Some general formatting changes for readability
I changed the definition of vacant_cd and vacant_cd.shp because - all I did was move the ungroup() %>% up before the left join and add as.data.frame(). Did this because otherwise I got an sf/tbl object which couldn't be plotted.
I changed the line 81 to use quantile, feel free to take as you feel! I like this more because it uses the full range of colors more so you can see more city wide variation, and it ends up showing you the true min/max in the legend. First image is the quantile breaks, second is the SD breaks.

Storefronts_clusterinng_map.Rmd

Reads in the vacancy data as ct_vacant_dataset but then refers to it as leased_not_leased_2022, so changed it to match the Storefronts_cd_map.Rmd naming.
Changed the chunk around row 46 to be tidyverse lingo just to help me understand. I still don't quite understand
In the chunk starting row 55 we're dropping the decimal in order to be able to merge with the storefront data - which only provides the round numbers for the locations. It's BANANAS to me that they provide the data that way, by removing the decimals they are deciding to use old census tract designations, but only for tracts where there has been enough growth to merit them being divided. Frankly it makes no sense that they did that, but given that we're trying to make it work, I've at least condensed our spatial file. Previously we were merging each storefront to all tracts that it could match (ie if the storefront is reported to be in CT 2, we would merge it with both CT 2.01 and CT 2.02) now I've combined the shapes so that there will only be one existing shape labelled 2. We could use the lat lon to find the correct 2020 tract but there are some missing obs.

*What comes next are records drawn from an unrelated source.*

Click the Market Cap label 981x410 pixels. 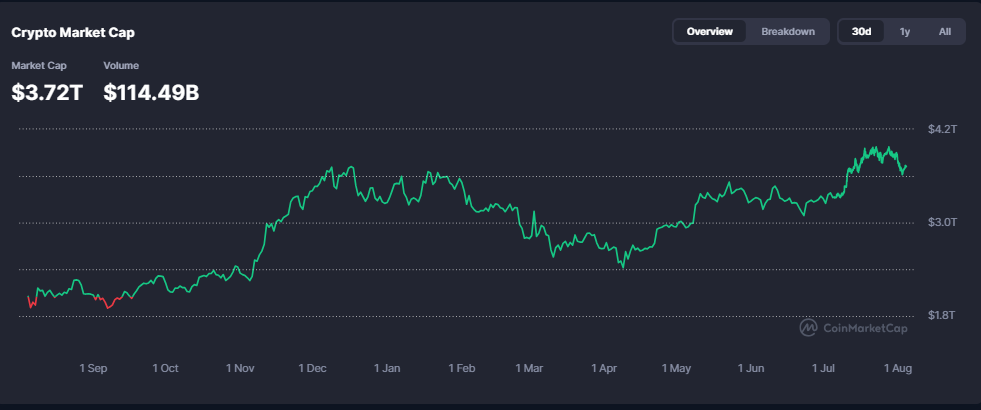pyautogui.click(x=39, y=66)
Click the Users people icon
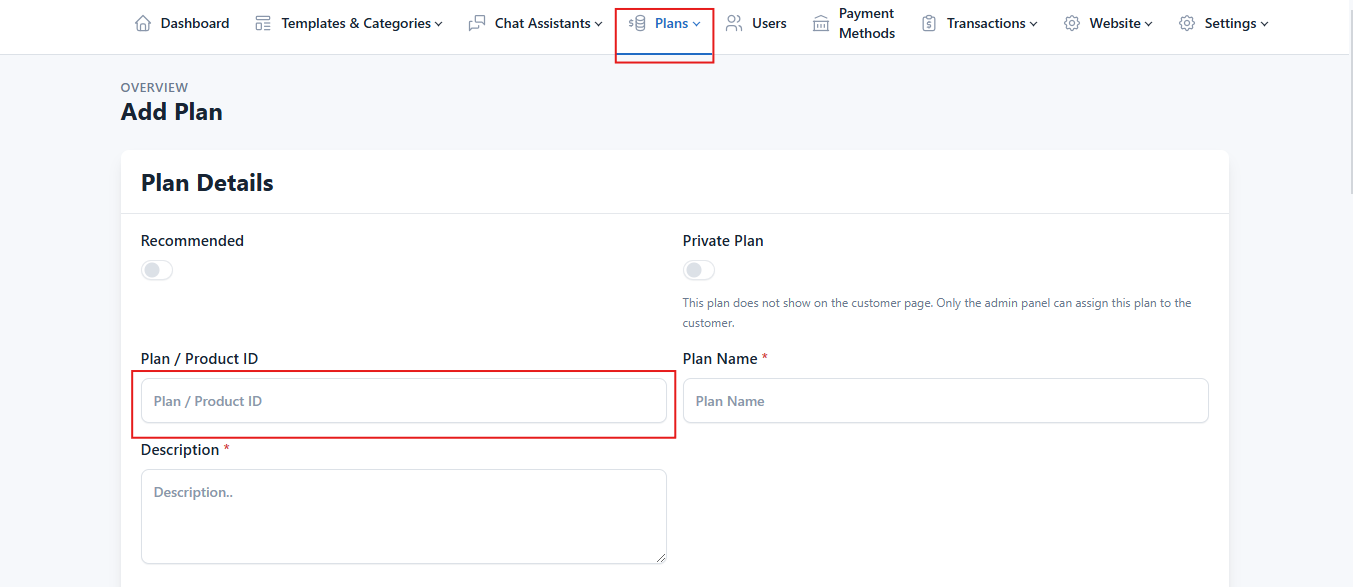 click(735, 23)
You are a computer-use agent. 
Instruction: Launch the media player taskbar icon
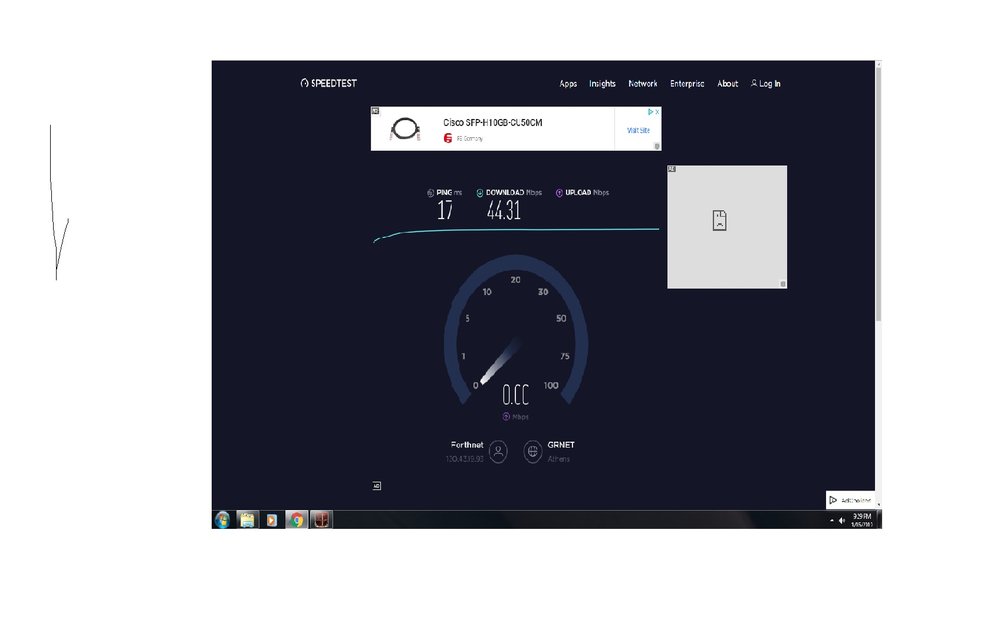coord(271,520)
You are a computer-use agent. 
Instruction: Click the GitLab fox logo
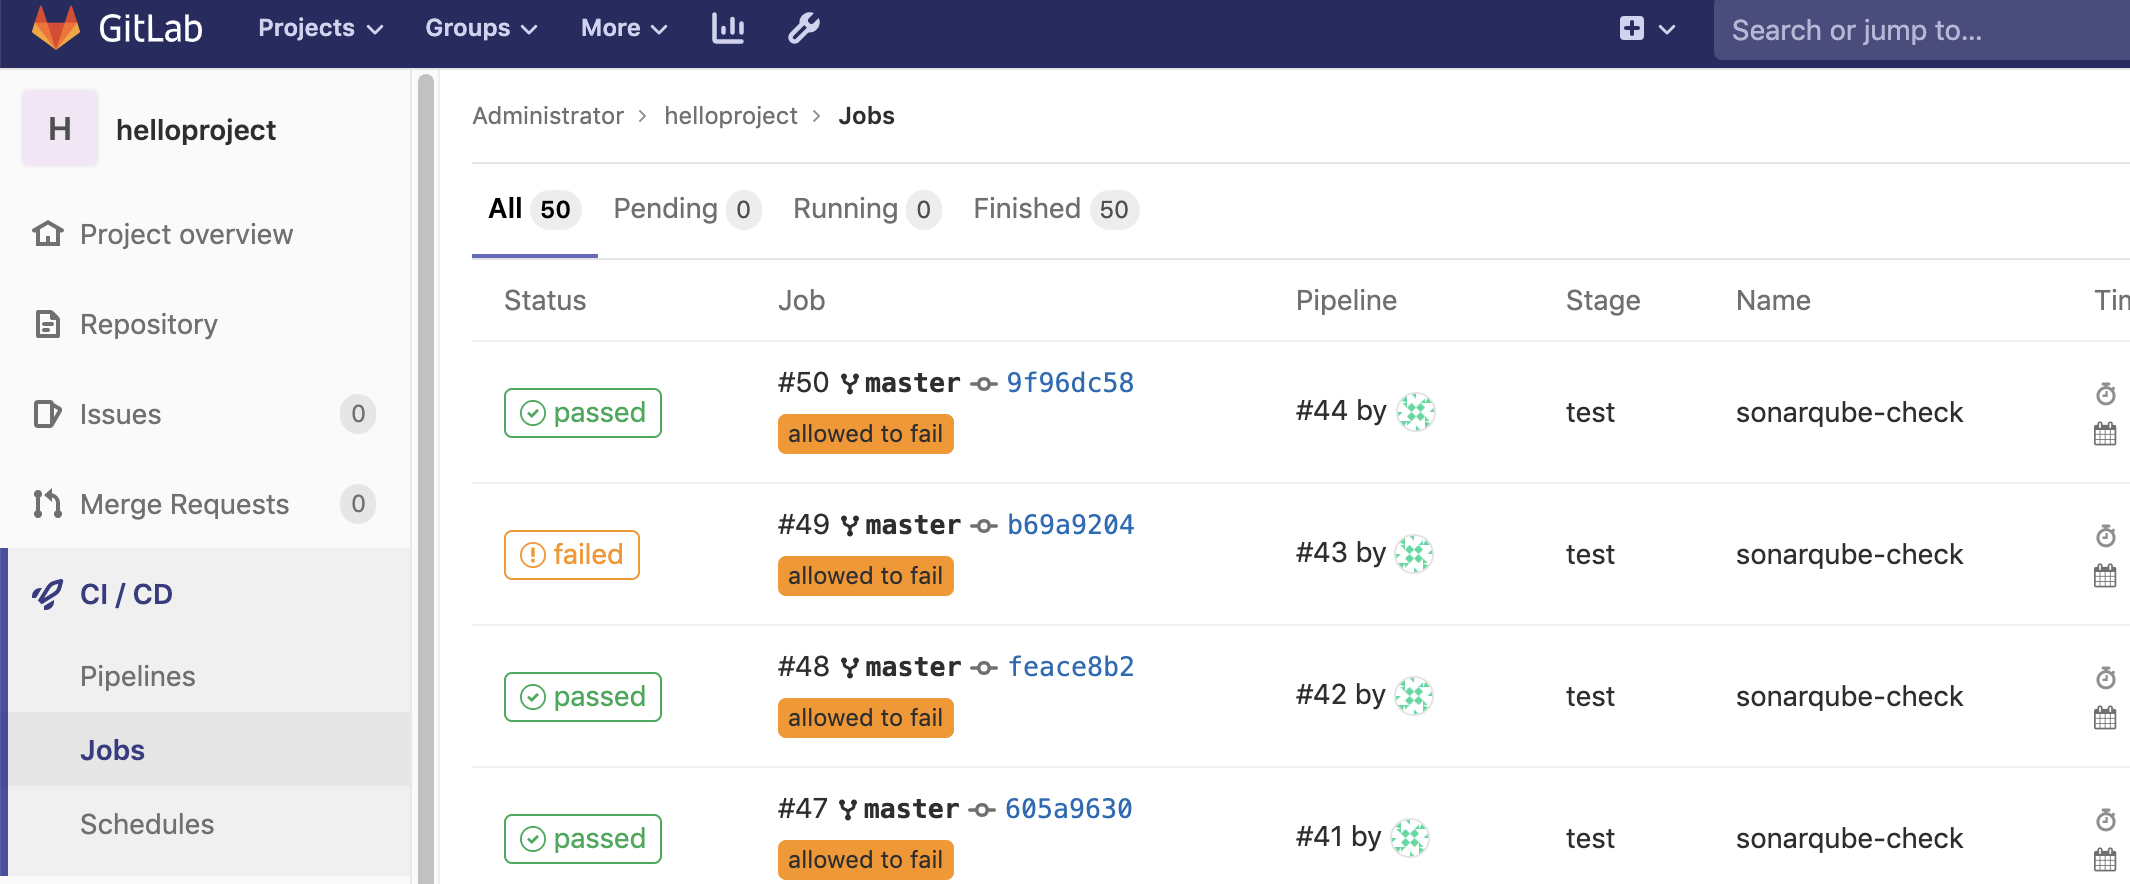click(56, 28)
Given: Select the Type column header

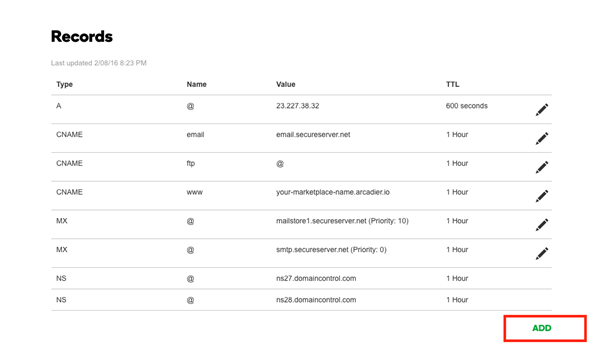Looking at the screenshot, I should click(64, 84).
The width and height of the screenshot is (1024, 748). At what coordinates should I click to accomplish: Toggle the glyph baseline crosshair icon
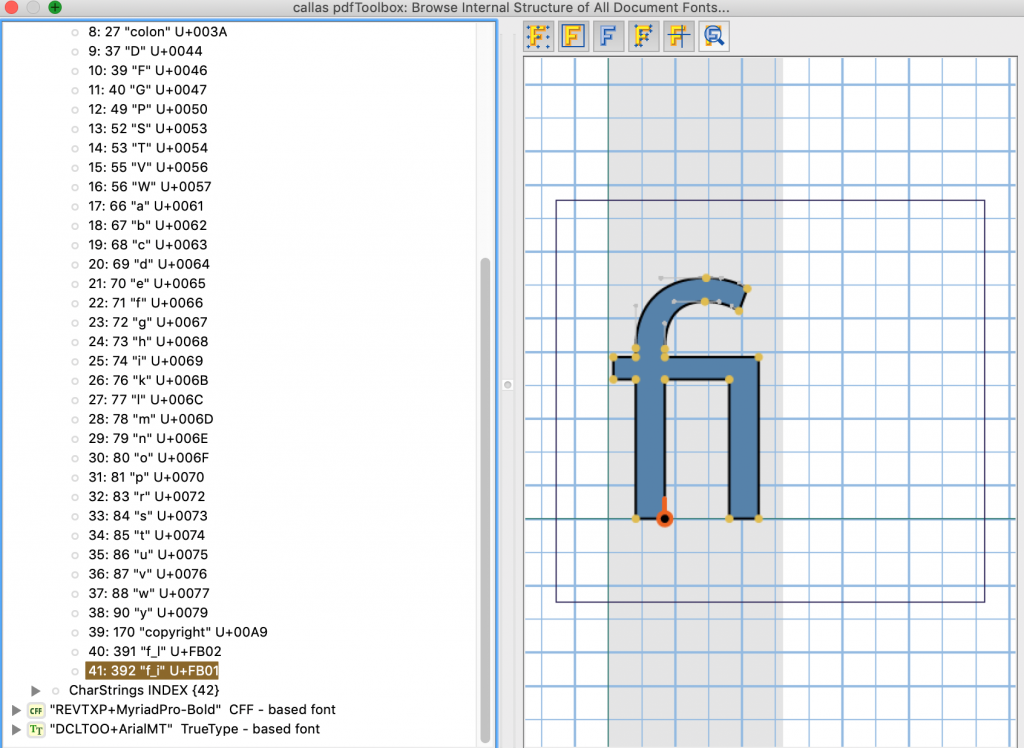679,37

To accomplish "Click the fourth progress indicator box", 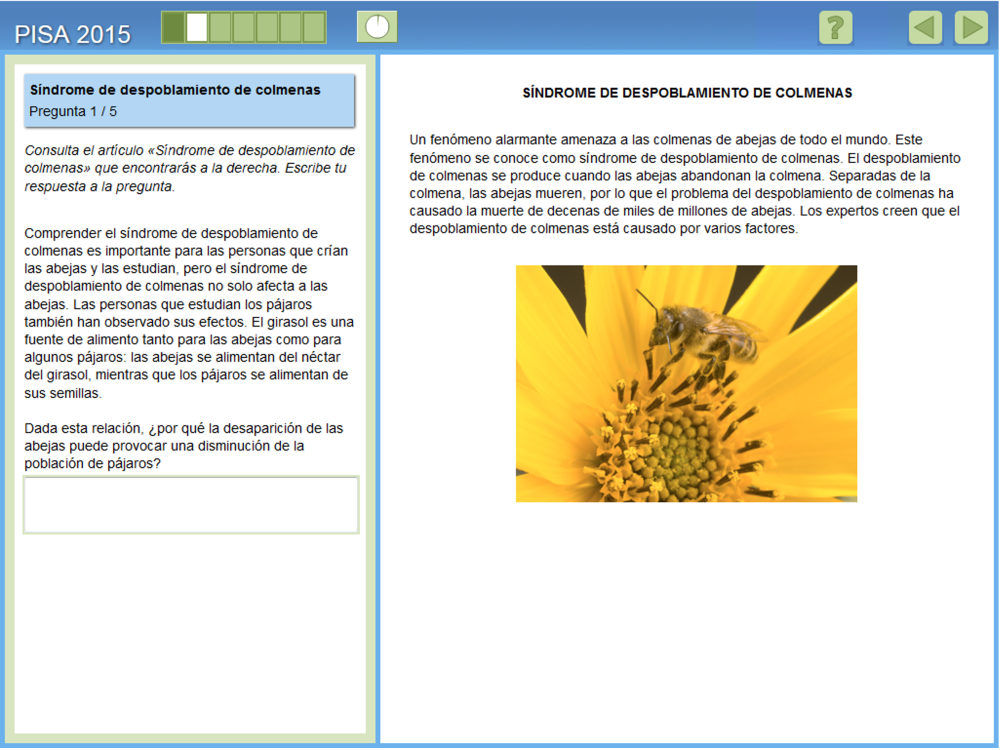I will [x=244, y=27].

The spatial difference is less bad than I had thought it might be - places where you see a red line are where I've combined the two (or more) tracts.
I didn't go through the classification code! but would recommend re-running that part with the group_by(boro_ct201) %>% summarize(geometry = st_union(geometry)) addition.
the nested ifelse on row 118 is a perfect for a case_when!
I'll think unsupervised clustering can be really confusing for people who don't have a background in cs/stats - I think understanding what our takeaway from this clustering is will be really important in communicating. It may be useful to create another graphic that shows the differences between these clusters more directly (eg, different vacancy trends by size would be a great scatterplot!)

will pop through the next few files after a break!

Storefronts_nta_map_21_22.Rmd

Using the same palette as the other map, and with similar data - I think it would make sense to either change the color choices or match the breaks to the CD map.
did some mini reformatting just through the process of understanding what's happening
I'm getting a lot of weird errors again about plotting - maybe related to leaflet/councildown interactions? Had to mess around with the ordering of layers etc to get it to plot at all. Changed some of the inputs to be more councildown styled.
in the row 122 chunk I reinterpreted some of the data.table code in dplyr verbiage to help me understand what it was doing and I got different numbers for glendale + springfield - not sure why.

median_income_vacancy_21_22.R

@fryenycc
census api key is in there!!!! danger, will robinson
censusapi is a new library to me, I use tidycensus but this seems like it has some cool pros to it so good to learn about it!
frankly I don't super trust myself to review this because it's super DT heavy.
In row 41 about 25% of the vacancy data doesn't seem to have a match in the ACS data, presumably because of the weird tract data that we have from the vacancy data. It seems like the data is getting implicitly dropped in merge(sr, med_inc, by = "geoid") not sure if it would better to make that explicit in the text somehow or to make the same choice as above of basically merging the tracts on the census side as well. It is going to be dropping things non-randomly - looks like there are a lot more tracts in SI + Queens that will be effected.
Throwing an idea out there - seems like the color is just highlighting the x axis, but could be highlighting the relevance of tracts, since some have very few storefronts. I am usually anti using size since ppl interpret it really poorly but just as an example, could also be color based or just alpha. The story I take away from each of those is pretty different I think! Ignore the changes [e: in the code] for the plot though since it was just me messing around.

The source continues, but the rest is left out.